Current Carrying Capacity
Strain gage size, grid design, thermal conductivity of bonding material and adhesive as well as the "heat-sink" capability of element to which these are attached place a practical limit on current carrying capacity of the strain gage. This can range from as low as 6 mA when bonded to plastics to a high of 50 mA when bonded to a good thermal conductor. To the practitioner, this limitation imposes limits on bridge excitation voltage that affects overall sensitivity of strain measurement.

NMB's B, E and F series strain gages are designed to maximize this capability.


Operating Temperature Range
Operating temperature limits of a strain gage sensor will be determined by the limits of each of the components used in the system. When measuring static strain, pay careful attention to temperature compensation and electrical stability of the strain gage and sensor system. Using a strain gage with temperature compensation tailored for test article to which strain gage is applied can significantly reduce temperature sensitivity.
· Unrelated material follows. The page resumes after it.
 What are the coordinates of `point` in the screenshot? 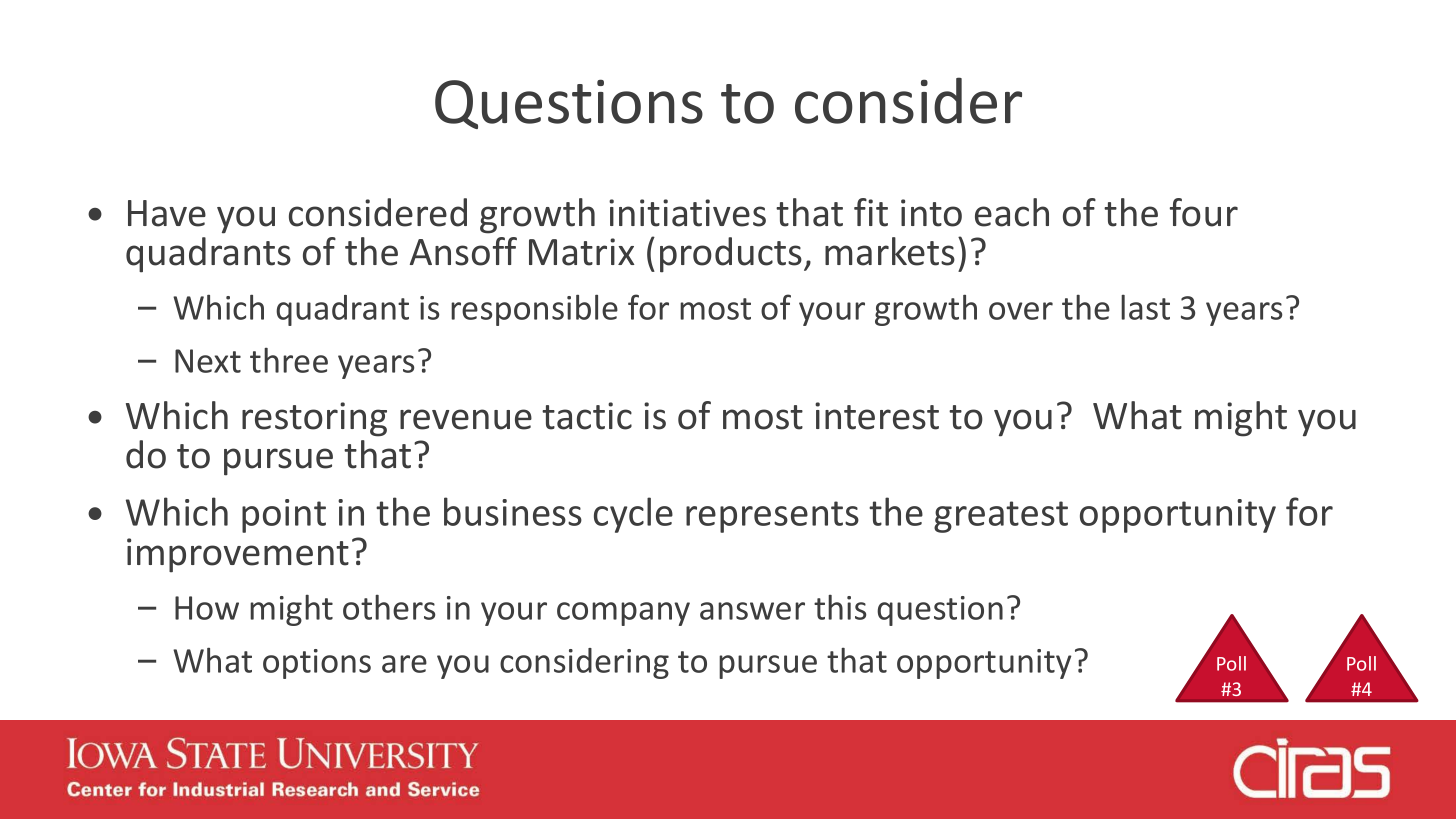 It's located at (284, 516).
Use of a "dummy" gage when a strain gage with preferred temperature compensation is not available or when there is room for only one sensing gage is dictated by available space, can improve the temperature sensitivity of the overall sensor.

NMB's E and F series strain gages are an excellent choice for most general-purpose applications. Use NMB's B series strain gages when accuracy, repeatability and long term stability over an extended temperature range is required.


Strain Range
The strain range or maximum allowable percentage elongation of strain gage is determined by degree of anneal of the foil, geometry of the strain sensing grid and the elastic properties of the strain gage backing and the adhesive used.
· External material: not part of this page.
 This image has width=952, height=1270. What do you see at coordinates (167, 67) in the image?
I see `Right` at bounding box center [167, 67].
NMB's E, F, J, K and Y series strain gages with grids lengths of 3 mm (1/8") or greater will measure strains upto 5% or 50,000 microstrain. Strain gages of these series with shorter grid lengths will typically measure strains of 2% to 3%. The B series strain gages are limited to 2% or 20,000 microstrain.

Microstrain is defined as micrometer per meter or micro-inch per inch.


Strain Sensing Materials
Copper-Nickel Alloy or Constantan is the most frequently used material for strain gages. It is ideal for static strain measurement because of its low and controllable temperature coefficient. Recommended temperature range for Constantan is from -70 °C to +200 °C (-100 °F to +400 °F). Nickel-Chrome Alloy or Evanohm® is used for high temperature static and dynamic strain measurements. This alloy also provides wide temperature compensation range and an excellent zero stability to +300 °C (+600 °F).
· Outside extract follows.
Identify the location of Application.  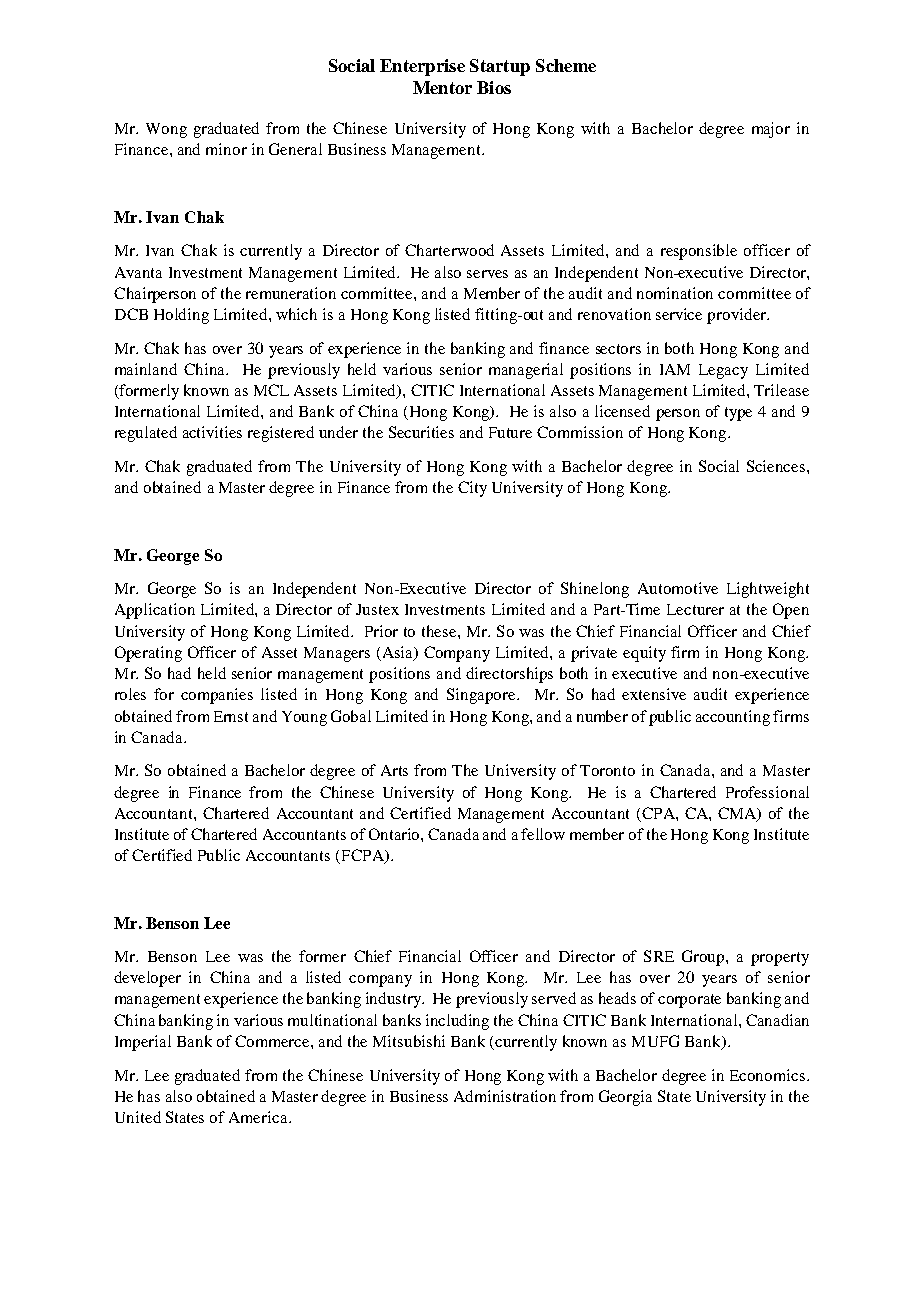
(155, 611).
NMB's B, E, F, J and K series strain gages are constructed with Copper-Nickel or Constantan foils. NMB's Y series strain gages are constructed using Evanohm® foils.


Temperature Compensation
The Copper-Nickel Alloy and the Evanohm® Alloy foils can be processed to meet a range of temperature coefficients. Using this ability of these foils and by a careful selection of custom made alloys, NMB manufactures a complete line of self-temperature compensated strain gages.
Use NMB E and F series strain gages for general purpose and B series strain gages for long-term, high-accuracy stress analysis applications.

Use NMB J series strain gages for general-purpose transducer and load-cell production.

Use NMB K series strain gages for high accuracy load-cell and transducer production.

Use NMB Y series strain gages load-cell and transducer production where
High resistance for low power consumption, long fatigue life under high-strain level or high operating temperatures are required by design.


Lead Wire Material and Insulation
Select leads with materials that have low and stable resistivity, minimum temperature coefficient of resistance, and are coated with insulating material / s that are equivalent as a minimum, to the electrical insulating quality of the selected strain gage backing and adhesive used. The operating temperature characteristics of the insulating material should be well above the operating temperature conditions the sensor will encounter.